### WHAT THE TASK REQUIRES
Go through the data and count each line that has the string "screenshot". Give that count alone.

### DATA SHOWN
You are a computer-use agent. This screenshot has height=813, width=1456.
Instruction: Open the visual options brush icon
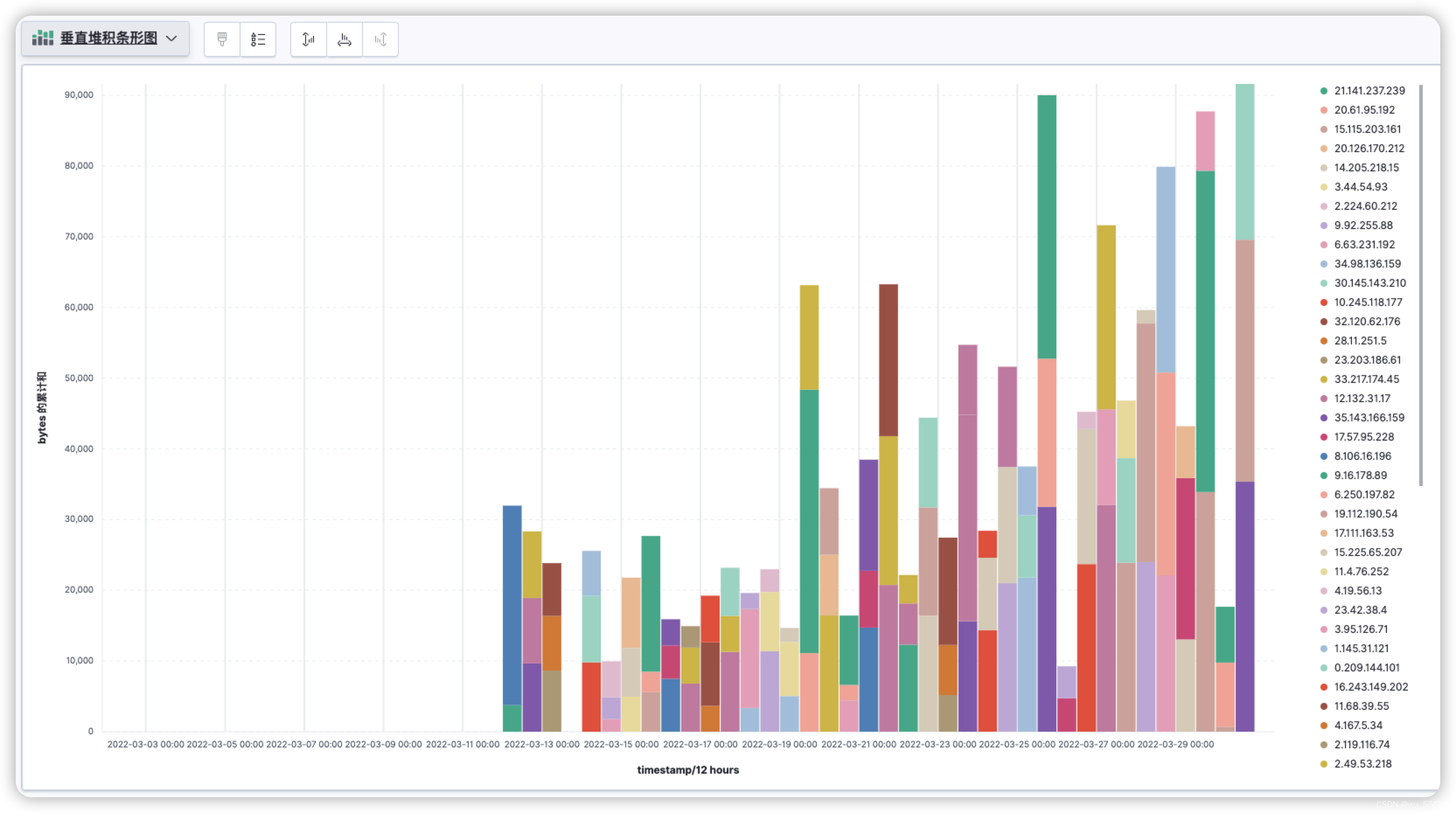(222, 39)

==

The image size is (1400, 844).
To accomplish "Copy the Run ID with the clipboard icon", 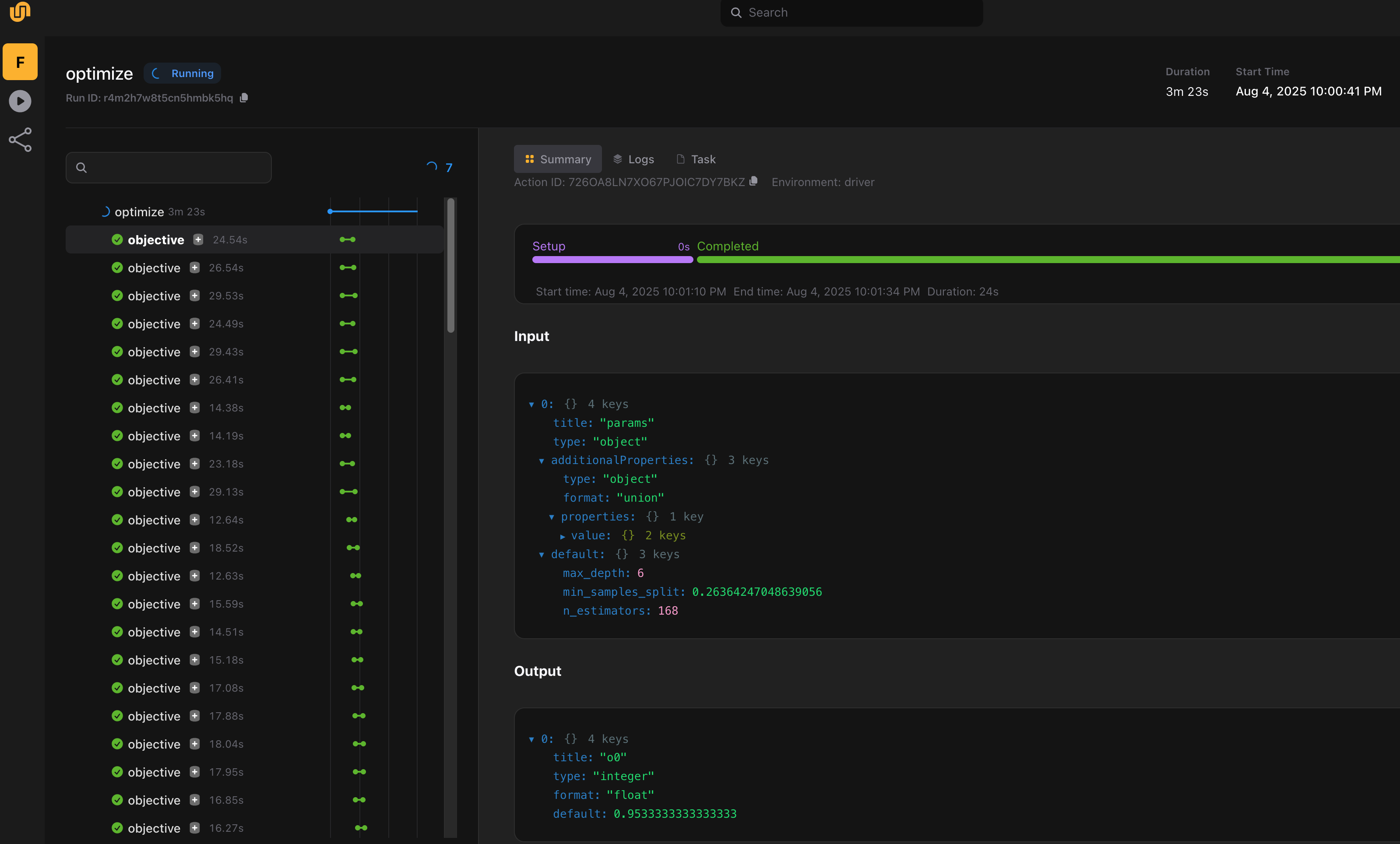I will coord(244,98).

---

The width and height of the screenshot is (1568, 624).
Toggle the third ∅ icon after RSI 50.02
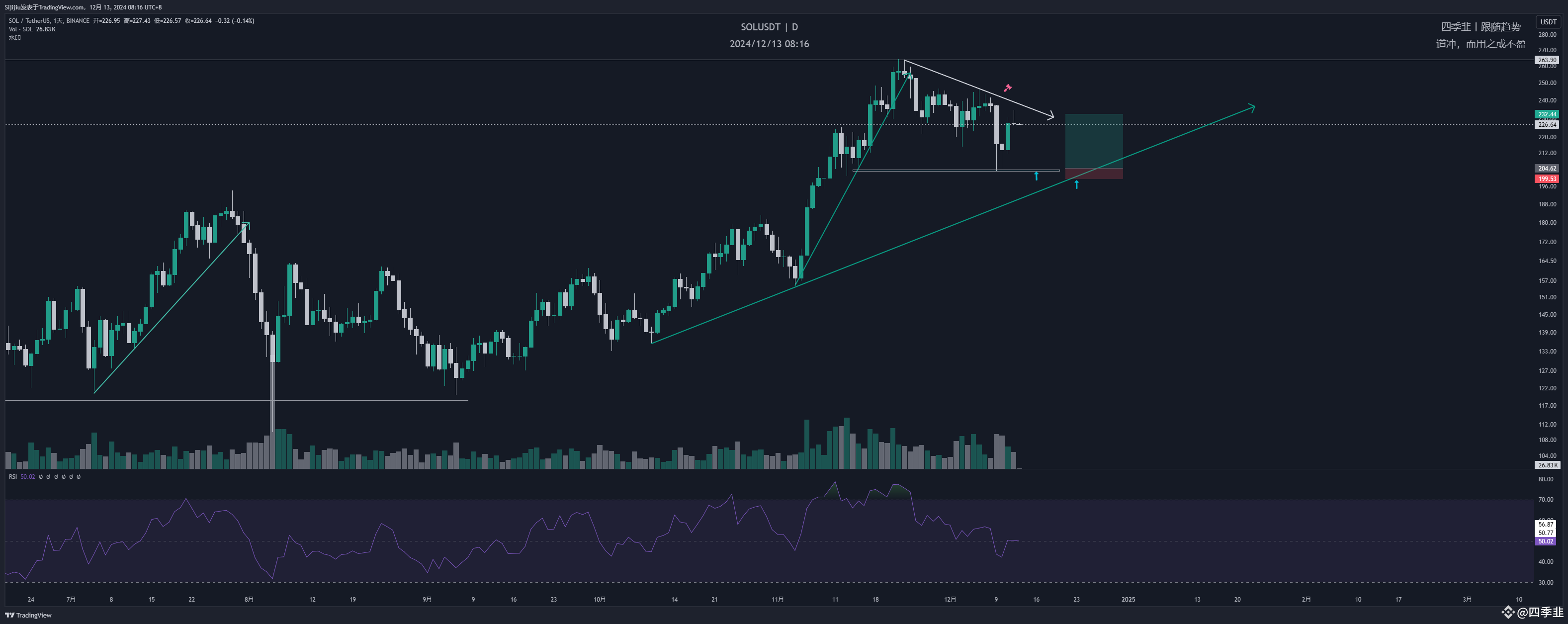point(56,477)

### ANSWER TO THIS EXERCISE
2